Start of Available data

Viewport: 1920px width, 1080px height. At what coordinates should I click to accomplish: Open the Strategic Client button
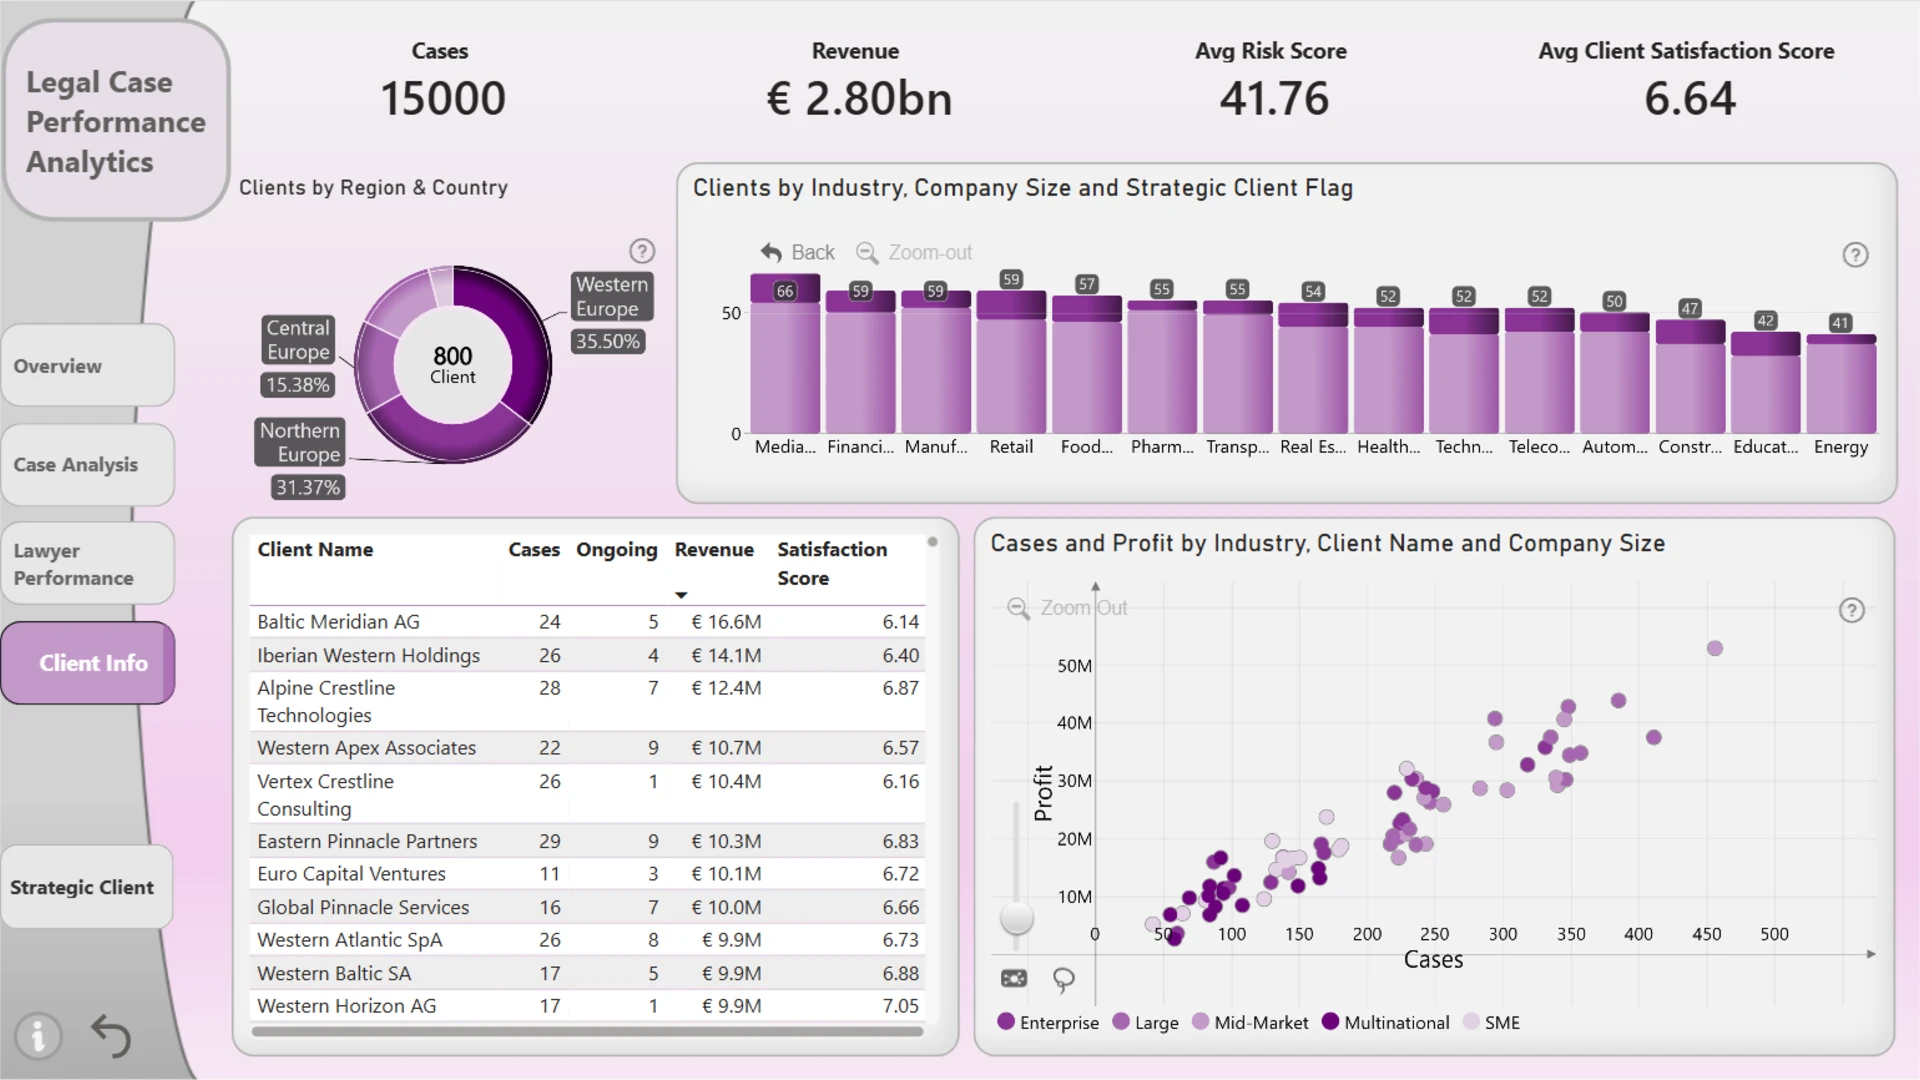click(x=87, y=887)
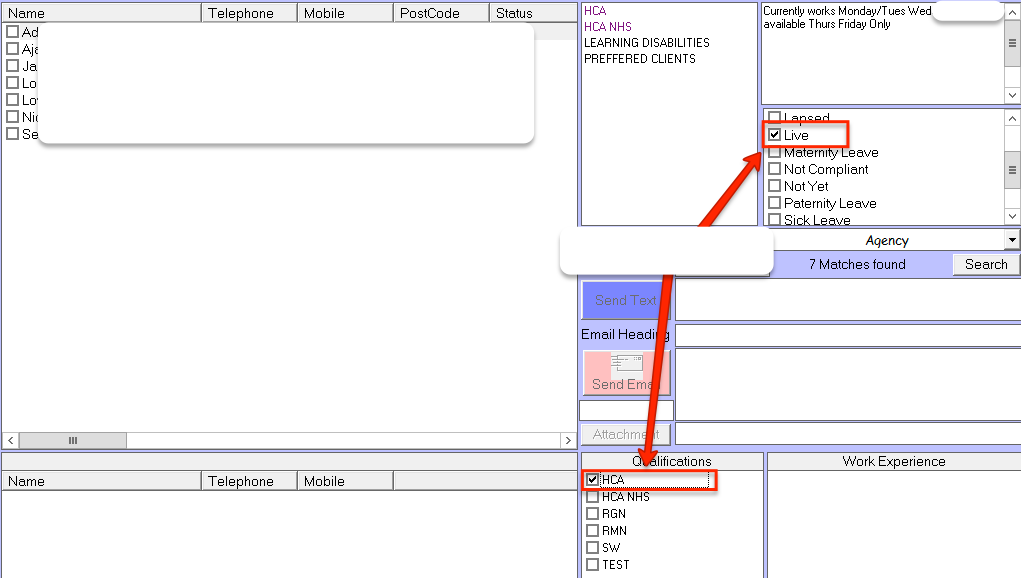1021x578 pixels.
Task: Click into the Email Heading field
Action: tap(846, 335)
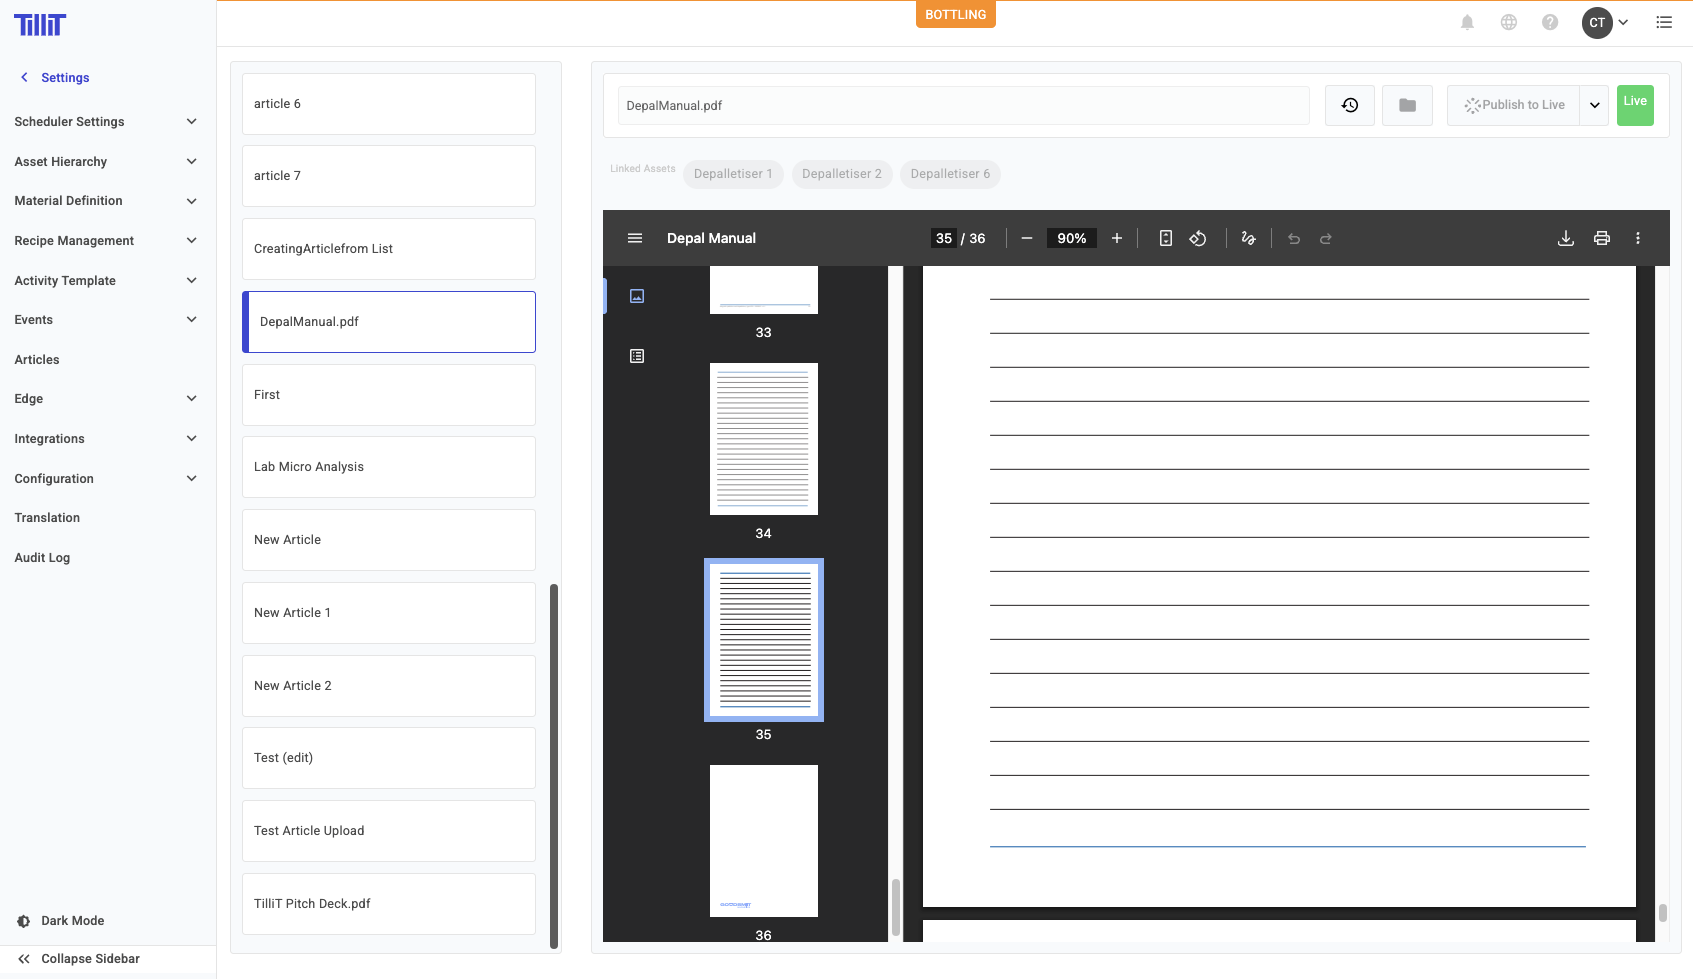This screenshot has width=1693, height=979.
Task: Open the folder icon beside the title
Action: 1407,105
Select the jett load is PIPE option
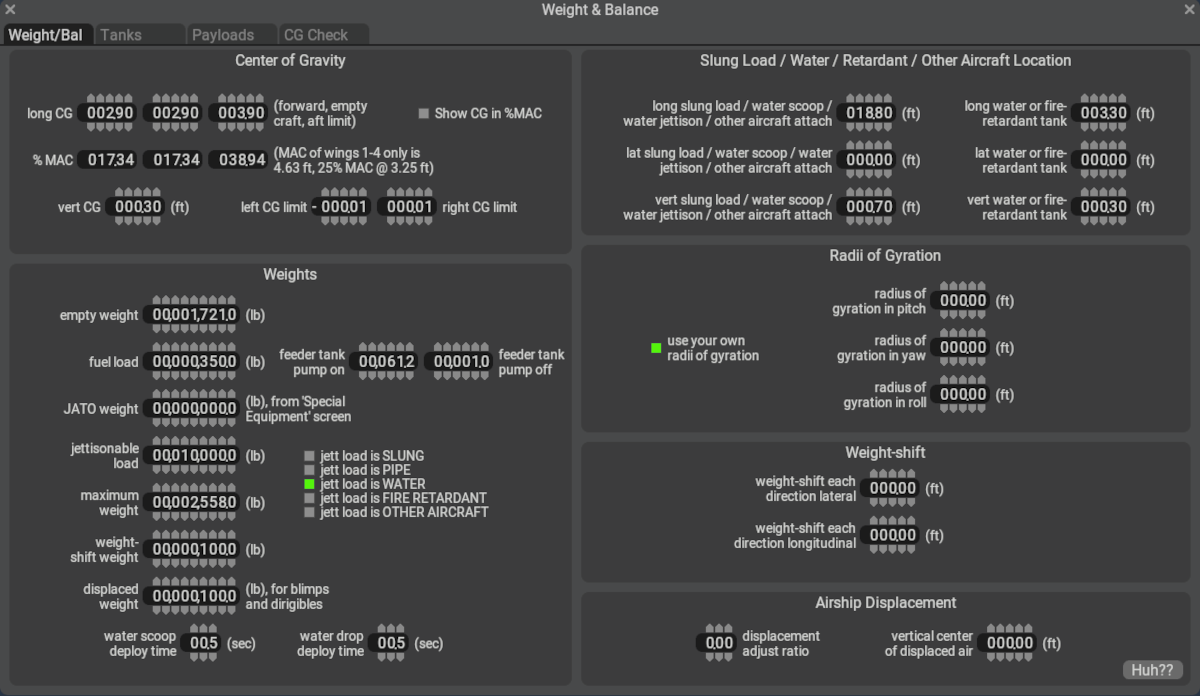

End of Available data

Activity:
Without including a single picture, restate all of the data word for word.

Result:
Viewport: 1920px width, 1080px height. At what coordinates should I click to accomplish: Open the Strategic Client button
click(x=87, y=887)
1021x578 pixels.
Task: Click into the Email Heading field
Action: tap(846, 335)
This screenshot has width=1693, height=979.
Task: Open the folder icon beside the title
Action: 1407,105
Select the jett load is PIPE option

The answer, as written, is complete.